We acquired the results from this experiment from the IPCC Data Distribution Centre in 1999. The greenhouse gas only change fields used in SCENGEN are calculated as the difference in climate between the 30-year means of years 2011-2036 and 1961-90 in the greenhouse gas only forced simulation. The global warming by 2011-2036, with respect to 1961-90, was 2.8deg C and the increase in global precipitation was 2.31%, yielding a global precipitation sensitivity of 0.8% per degree Celsius warming. The climate sensitivity of the same atmospheric model, coupled to a mixed-layer ocean, was estimated to be 4.6deg C.

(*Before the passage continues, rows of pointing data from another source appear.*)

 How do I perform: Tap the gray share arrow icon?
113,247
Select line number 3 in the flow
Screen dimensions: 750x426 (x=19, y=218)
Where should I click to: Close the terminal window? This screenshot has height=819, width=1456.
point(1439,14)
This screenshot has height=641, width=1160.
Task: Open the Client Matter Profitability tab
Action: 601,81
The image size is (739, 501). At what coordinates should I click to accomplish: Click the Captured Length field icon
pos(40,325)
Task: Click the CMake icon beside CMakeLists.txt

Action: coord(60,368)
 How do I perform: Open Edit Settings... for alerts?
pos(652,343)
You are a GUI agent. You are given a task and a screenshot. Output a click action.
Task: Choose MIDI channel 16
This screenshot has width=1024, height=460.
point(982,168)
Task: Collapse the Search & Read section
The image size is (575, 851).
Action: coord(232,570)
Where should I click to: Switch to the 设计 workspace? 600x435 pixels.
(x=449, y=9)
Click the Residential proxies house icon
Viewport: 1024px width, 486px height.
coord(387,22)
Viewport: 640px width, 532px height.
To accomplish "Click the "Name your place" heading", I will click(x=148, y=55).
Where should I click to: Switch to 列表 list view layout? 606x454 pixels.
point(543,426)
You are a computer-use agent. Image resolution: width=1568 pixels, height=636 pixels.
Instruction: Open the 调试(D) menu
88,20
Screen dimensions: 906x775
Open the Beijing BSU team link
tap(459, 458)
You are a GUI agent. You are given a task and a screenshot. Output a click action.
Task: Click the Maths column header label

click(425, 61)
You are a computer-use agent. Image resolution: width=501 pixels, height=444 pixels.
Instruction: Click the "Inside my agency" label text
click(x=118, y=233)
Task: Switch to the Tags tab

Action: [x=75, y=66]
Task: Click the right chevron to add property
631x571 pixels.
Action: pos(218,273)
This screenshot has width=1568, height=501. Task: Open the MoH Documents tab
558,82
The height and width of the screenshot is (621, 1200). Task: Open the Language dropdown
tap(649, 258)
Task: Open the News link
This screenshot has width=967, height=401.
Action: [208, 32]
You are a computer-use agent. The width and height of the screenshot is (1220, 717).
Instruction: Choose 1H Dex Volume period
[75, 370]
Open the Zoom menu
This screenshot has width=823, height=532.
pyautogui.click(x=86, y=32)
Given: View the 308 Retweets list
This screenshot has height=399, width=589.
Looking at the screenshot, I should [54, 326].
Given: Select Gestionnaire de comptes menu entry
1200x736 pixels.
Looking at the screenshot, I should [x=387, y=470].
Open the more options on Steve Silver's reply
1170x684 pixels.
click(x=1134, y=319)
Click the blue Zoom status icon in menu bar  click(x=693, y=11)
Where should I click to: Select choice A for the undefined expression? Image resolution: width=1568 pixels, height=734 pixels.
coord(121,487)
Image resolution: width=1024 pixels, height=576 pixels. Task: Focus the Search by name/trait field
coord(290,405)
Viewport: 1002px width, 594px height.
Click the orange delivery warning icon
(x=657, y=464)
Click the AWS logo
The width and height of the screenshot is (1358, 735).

Mean monthly precipitation pattern correlation coefficient = 0.59

References

Meehl,G.A. (1997) Modification of surface fluxes from component models in global coupled models J.Climate, 10, 2811-2825.

Meehl,G.A. and Washington,W.M. (1995) Cloud albedo feedback and the super greenhouse effect in a global coupled GCM Climate Dynamics, 11, 399-411.

Washington,W.M. and Meehl,G.A. (1996) High latitude climate change in a global coupled ocean-atmosphere-sea ice model with increased atmospheric CO2 J.Geophys. Res., 101, 12,795-12,801.